Being nervous in an interview is expected to a degree, but letting that override your interview might hint at unpreparedness or begin to decrease your confidence. Be personable and be yourself, that will make you more comfortable and sit more comfortably.
6. Self Promotion vs Self Confidence
“I think there is a fine line between self-promotion and self-confidence. A lot of times we hear, when prepping for an interview, ‘be sure to highlight your strengths and weaknesses and present yourself in a really favorable light.’ Some people take that as bragging,” Tagg said. “When you’re promoting your achievements it’s always nice to talk about what you did and what you gain from it rather than why you were doing it in the first place.”
Explaining your strengths and weaknesses can be a challenge between wording and presentation. Having an “elevator pitch” can help market you to the interviewer and “helps the interviewers know what they’re potentially getting if they were to accept” you as a candidate. Talking about your weaknesses can be a struggle since scaring off the interviewer is not your main goal, but everybody makes mistakes and has points to improve.
“I think it’s good to be able to frame your weaknesses as growing edges. Everybody has weaknesses and everybody has their strengths, and it’s important to be able to own that,” Roth-Burnette said. “Be able to admit your weaknesses and have a story or two, a short story, to share about how that tripped you up and what you have learned from it.”
The company hiring most likely knows each candidate is going to bring something different to the table, as everyone is unique. Nelson recommends to not stress about the little things such as GPA or recommendation letters since who you are and your work ethic will show more.
“Having that confidence and being comfortable, talk about yourself in such a way that is beneficial for the interview, but not in such a way that you are just prattling on about yourself over and over and over,” Nelson said.
7. Keeping in Mind the Basics
Attending the interview in professional attire should still be a priority, even if the interview is over a platform like Zoom. Engaging in eye contact (or through the camera), not being distracted, and wearing nondistracting accessories are still basic expectations in an interview.

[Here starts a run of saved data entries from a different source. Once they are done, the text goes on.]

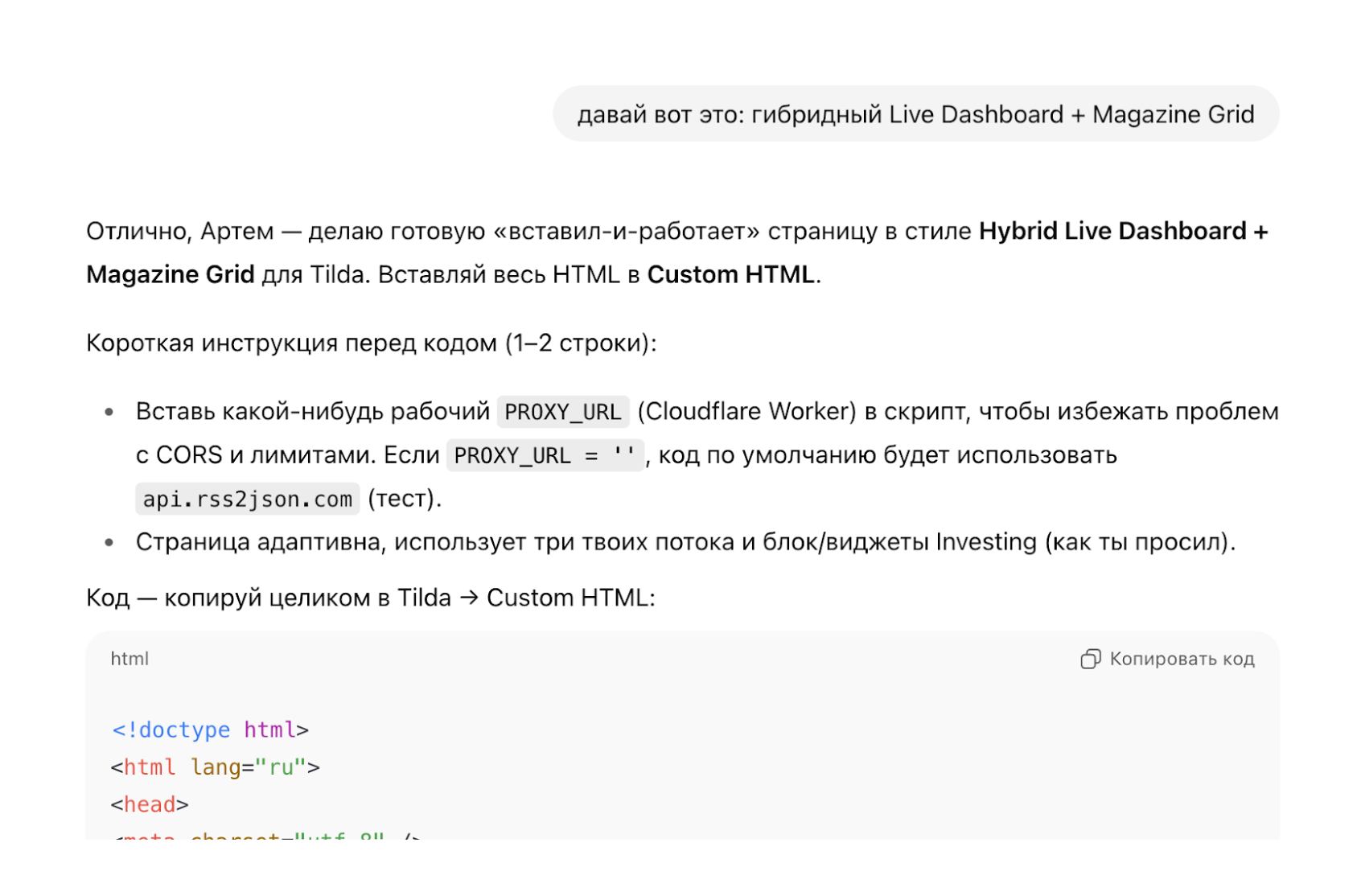Viewport: 1361px width, 896px height.
Task: Click the bold Magazine Grid text
Action: pos(170,274)
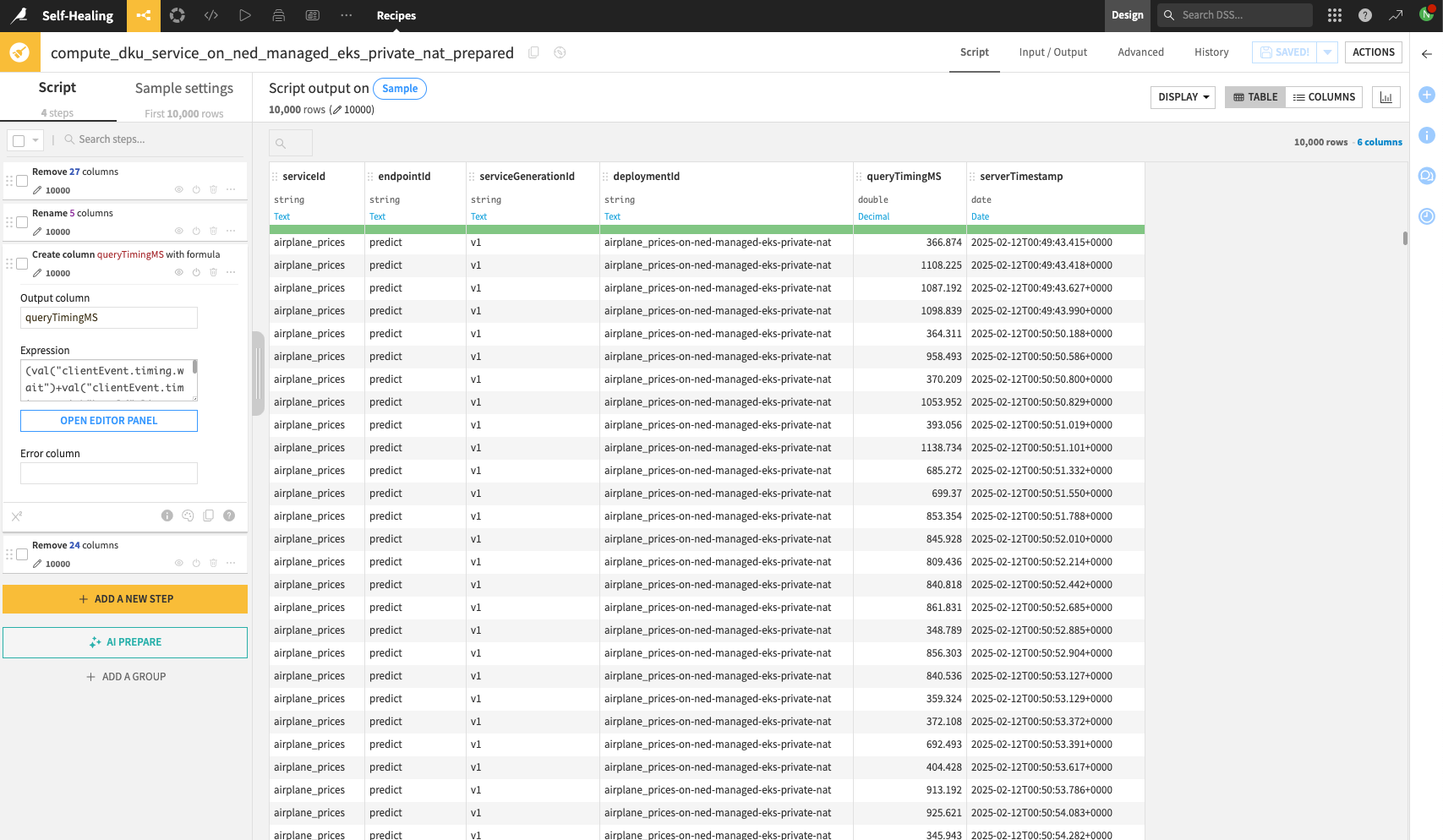Select the Jobs wheel icon in the navbar
Image resolution: width=1443 pixels, height=840 pixels.
(x=177, y=15)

“Be professionally prepared for an interview, not showing up looking like you just rolled out of bed. Not to say people with nicer clothes do better in interviews or anything like that, but just people who look prepared,” Nelson said. “Come prepared in which you’re demonstrating a certain level of professionalism. They used to include a good handshake, and eye contact, and stuff like that, but now obviously we are distanced, so it’s a little different.”
Smile, relax, stay positive and the rest should fall into place as you begin to get comfortable and let your personality shine.
When going to apply these tips and tricks to your interviews, always be yourself and know that they remember the different and the unique. Go get that job!